The problem>
Complete, exact copies of all entries are needed.

Input for this task>
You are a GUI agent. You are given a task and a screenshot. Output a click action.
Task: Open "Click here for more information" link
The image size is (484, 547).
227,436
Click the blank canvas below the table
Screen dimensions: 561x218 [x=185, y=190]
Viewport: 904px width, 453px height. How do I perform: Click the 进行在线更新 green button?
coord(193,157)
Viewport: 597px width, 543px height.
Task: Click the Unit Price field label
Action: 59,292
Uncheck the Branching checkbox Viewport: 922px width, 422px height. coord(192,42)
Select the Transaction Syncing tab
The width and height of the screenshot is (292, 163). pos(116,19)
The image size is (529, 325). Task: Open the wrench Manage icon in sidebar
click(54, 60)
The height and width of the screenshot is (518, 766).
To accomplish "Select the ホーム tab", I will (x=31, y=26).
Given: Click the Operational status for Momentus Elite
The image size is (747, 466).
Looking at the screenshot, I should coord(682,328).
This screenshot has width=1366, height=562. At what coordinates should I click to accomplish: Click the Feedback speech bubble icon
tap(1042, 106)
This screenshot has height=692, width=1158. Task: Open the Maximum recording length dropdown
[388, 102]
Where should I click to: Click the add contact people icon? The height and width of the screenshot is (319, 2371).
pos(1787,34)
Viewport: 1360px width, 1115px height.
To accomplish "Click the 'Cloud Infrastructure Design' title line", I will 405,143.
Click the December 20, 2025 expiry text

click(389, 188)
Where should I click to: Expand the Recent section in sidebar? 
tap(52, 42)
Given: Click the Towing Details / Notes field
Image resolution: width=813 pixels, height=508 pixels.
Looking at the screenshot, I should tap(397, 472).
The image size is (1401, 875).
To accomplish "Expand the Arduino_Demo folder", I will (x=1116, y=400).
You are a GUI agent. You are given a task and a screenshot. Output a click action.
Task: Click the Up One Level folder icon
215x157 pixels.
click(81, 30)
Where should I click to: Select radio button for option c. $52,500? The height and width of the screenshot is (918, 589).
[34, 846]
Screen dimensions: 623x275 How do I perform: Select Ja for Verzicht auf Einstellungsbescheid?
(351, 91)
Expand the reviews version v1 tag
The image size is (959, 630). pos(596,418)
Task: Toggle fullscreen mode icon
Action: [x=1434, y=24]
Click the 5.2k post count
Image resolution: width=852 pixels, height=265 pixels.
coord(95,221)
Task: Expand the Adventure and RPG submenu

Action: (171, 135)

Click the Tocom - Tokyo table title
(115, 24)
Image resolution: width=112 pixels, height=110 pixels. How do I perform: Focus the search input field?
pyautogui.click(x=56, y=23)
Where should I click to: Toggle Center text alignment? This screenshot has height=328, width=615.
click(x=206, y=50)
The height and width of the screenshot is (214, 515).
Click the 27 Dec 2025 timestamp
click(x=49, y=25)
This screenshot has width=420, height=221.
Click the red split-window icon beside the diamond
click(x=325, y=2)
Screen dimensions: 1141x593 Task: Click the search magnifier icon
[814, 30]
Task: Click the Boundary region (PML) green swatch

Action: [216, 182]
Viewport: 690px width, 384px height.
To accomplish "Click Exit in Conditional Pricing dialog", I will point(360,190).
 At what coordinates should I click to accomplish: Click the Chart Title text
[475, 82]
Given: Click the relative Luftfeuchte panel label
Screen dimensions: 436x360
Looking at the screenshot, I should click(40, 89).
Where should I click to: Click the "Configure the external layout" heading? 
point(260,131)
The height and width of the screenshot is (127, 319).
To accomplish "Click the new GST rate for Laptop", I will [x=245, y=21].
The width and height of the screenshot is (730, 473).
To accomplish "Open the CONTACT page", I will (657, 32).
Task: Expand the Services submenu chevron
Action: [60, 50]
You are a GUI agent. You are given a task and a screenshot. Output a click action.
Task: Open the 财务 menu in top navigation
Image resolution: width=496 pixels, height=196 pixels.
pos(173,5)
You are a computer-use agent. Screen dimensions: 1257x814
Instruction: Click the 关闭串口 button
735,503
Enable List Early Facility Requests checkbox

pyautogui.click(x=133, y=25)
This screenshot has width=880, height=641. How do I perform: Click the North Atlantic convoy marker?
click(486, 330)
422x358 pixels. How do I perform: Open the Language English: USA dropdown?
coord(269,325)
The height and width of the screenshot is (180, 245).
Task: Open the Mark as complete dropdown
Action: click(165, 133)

Solution>
You are a GUI agent. You are given a task and a screenshot. Output a click action.
Task: Open "Click here for more information" link
The image size is (484, 547).
227,436
Click the blank canvas below the table
Screen dimensions: 561x218 [x=185, y=190]
Viewport: 904px width, 453px height. How do I perform: Click the 进行在线更新 green button?
coord(193,157)
Viewport: 597px width, 543px height.
Task: Click the Unit Price field label
Action: 59,292
Uncheck the Branching checkbox Viewport: 922px width, 422px height. coord(192,42)
Select the Transaction Syncing tab
The width and height of the screenshot is (292, 163). pos(116,19)
The image size is (529, 325). Task: Open the wrench Manage icon in sidebar
click(54, 60)
The height and width of the screenshot is (518, 766).
To accomplish "Select the ホーム tab", I will (x=31, y=26).
Given: Click the Operational status for Momentus Elite
The image size is (747, 466).
Looking at the screenshot, I should coord(682,328).
This screenshot has width=1366, height=562. At what coordinates should I click to accomplish: Click the Feedback speech bubble icon
tap(1042, 106)
This screenshot has height=692, width=1158. Task: Open the Maximum recording length dropdown
[388, 102]
Where should I click to: Click the add contact people icon? The height and width of the screenshot is (319, 2371).
pos(1787,34)
Viewport: 1360px width, 1115px height.
To accomplish "Click the 'Cloud Infrastructure Design' title line", I will 405,143.
Click the December 20, 2025 expiry text

click(389, 188)
Where should I click to: Expand the Recent section in sidebar? 
tap(52, 42)
Given: Click the Towing Details / Notes field
Image resolution: width=813 pixels, height=508 pixels.
Looking at the screenshot, I should tap(397, 472).
The image size is (1401, 875).
To accomplish "Expand the Arduino_Demo folder", I will (x=1116, y=400).
You are a GUI agent. You are given a task and a screenshot. Output a click action.
Task: Click the Up One Level folder icon
215x157 pixels.
click(81, 30)
Where should I click to: Select radio button for option c. $52,500? The height and width of the screenshot is (918, 589).
[34, 846]
Screen dimensions: 623x275 How do I perform: Select Ja for Verzicht auf Einstellungsbescheid?
(351, 91)
Expand the reviews version v1 tag
The image size is (959, 630). pos(596,418)
Task: Toggle fullscreen mode icon
Action: [x=1434, y=24]
Click the 5.2k post count
Image resolution: width=852 pixels, height=265 pixels.
coord(95,221)
Task: Expand the Adventure and RPG submenu

Action: (171, 135)

Click the Tocom - Tokyo table title
(115, 24)
Image resolution: width=112 pixels, height=110 pixels. How do I perform: Focus the search input field?
pyautogui.click(x=56, y=23)
Where should I click to: Toggle Center text alignment? This screenshot has height=328, width=615.
click(x=206, y=50)
The height and width of the screenshot is (214, 515).
Click the 27 Dec 2025 timestamp
click(x=49, y=25)
This screenshot has width=420, height=221.
Click the red split-window icon beside the diamond
click(x=325, y=2)
Screen dimensions: 1141x593 Task: Click the search magnifier icon
[814, 30]
Task: Click the Boundary region (PML) green swatch

Action: [216, 182]
Viewport: 690px width, 384px height.
To accomplish "Click Exit in Conditional Pricing dialog", I will point(360,190).
 At what coordinates should I click to accomplish: Click the Chart Title text
[475, 82]
Given: Click the relative Luftfeuchte panel label
Screen dimensions: 436x360
Looking at the screenshot, I should click(40, 89).
Where should I click to: Click the "Configure the external layout" heading? 
point(260,131)
The height and width of the screenshot is (127, 319).
To accomplish "Click the new GST rate for Laptop", I will [x=245, y=21].
The width and height of the screenshot is (730, 473).
To accomplish "Open the CONTACT page", I will (657, 32).
Task: Expand the Services submenu chevron
Action: [60, 50]
You are a GUI agent. You are given a task and a screenshot. Output a click action.
Task: Open the 财务 menu in top navigation
Image resolution: width=496 pixels, height=196 pixels.
pos(173,5)
You are a computer-use agent. Screen dimensions: 1257x814
Instruction: Click the 关闭串口 button
735,503
Enable List Early Facility Requests checkbox

pyautogui.click(x=133, y=25)
This screenshot has width=880, height=641. How do I perform: Click the North Atlantic convoy marker?
click(486, 330)
422x358 pixels. How do I perform: Open the Language English: USA dropdown?
coord(269,325)
The height and width of the screenshot is (180, 245).
Task: Open the Mark as complete dropdown
Action: click(165, 133)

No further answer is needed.